Abstract

Persons with transtibial amputation report curb negotiation is more challenging than negotiating stairs. It is unknown if amputation technique influences curb negotiation ability. Traditional transtibial amputation surgical techniques do not join the distal tibia and fibula (non-Ertl), whereas a transtibial osteomyoplastic amputation (Ertl) creates a "bone bridge" connection. The Ertl may facilitate ambulation through greater residual end load bearing. To determine if ability to negotiate a curb differs between Ertl and non-Ertl groups. Cross-sectional study. Non-Ertl (n = 7) and Ertl (n = 5) participants ascended a 16-cm curb using their amputated and intact limb as the lead limb. Motion data and ground reaction forces were used to calculate ankle, knee, hip, and total limb work for ground and curb steps.
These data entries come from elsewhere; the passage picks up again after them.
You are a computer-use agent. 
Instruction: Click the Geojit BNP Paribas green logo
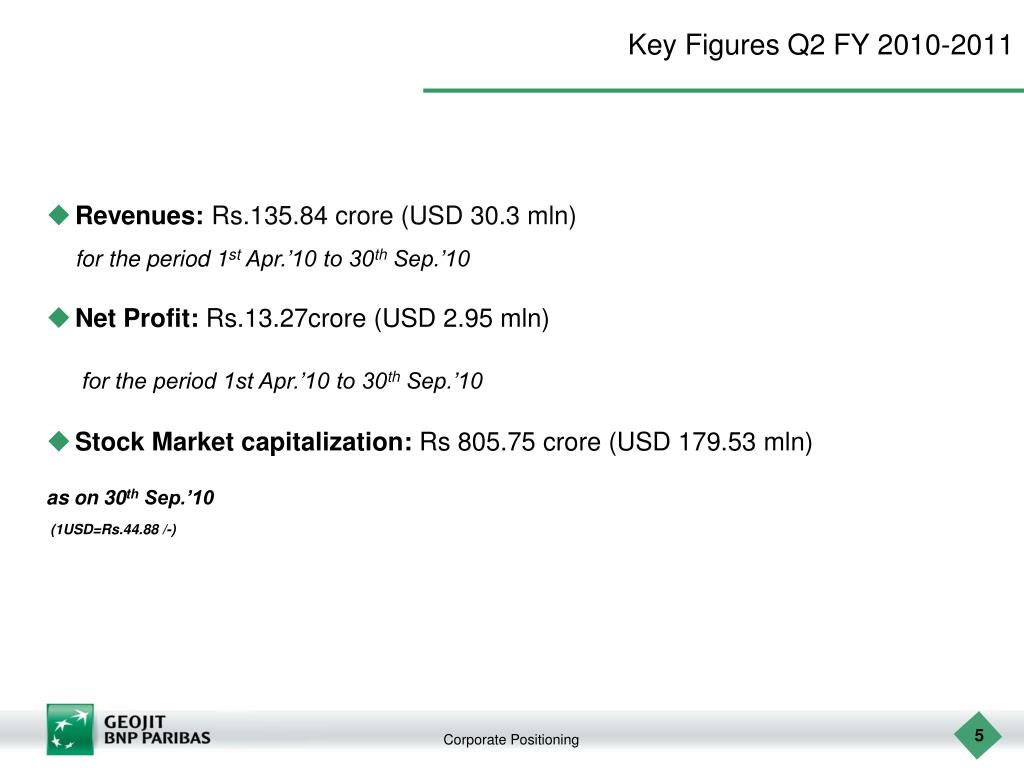tap(70, 729)
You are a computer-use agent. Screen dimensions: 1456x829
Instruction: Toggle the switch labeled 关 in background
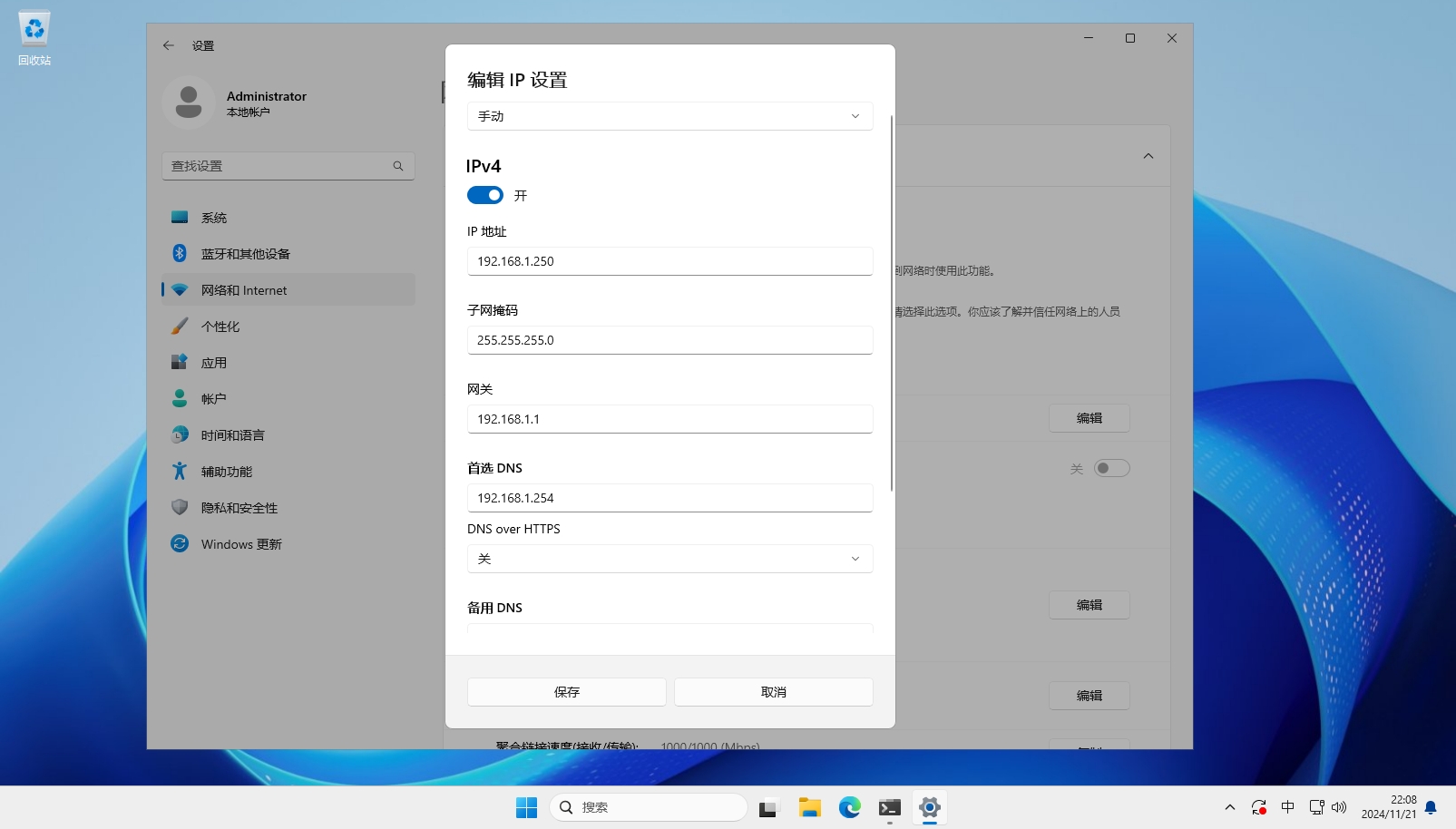click(x=1111, y=468)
On the ground, the amputated limb of both groups produced less work than the intact limb. In contrast, on the curb step, the Ertl amputated limb generated more net hip work than the non-Ertl amputated limb. As a result, the net limb work of the Ertl amputated limb did not differ from the non-amputated limbs. Comparisons between the amputated limb of Ertl and non-Ertl groups suggest use of a different curb stepping pattern between groups. These findings suggest that surgical technique may influence curb negotiation ability in individuals with transtibial amputation. Specifically, the Ertl group is able to produce more hip power than the non-Ertl group while negotiation a curb which may be attributed to the increased ability to end-load bear on the residual limb.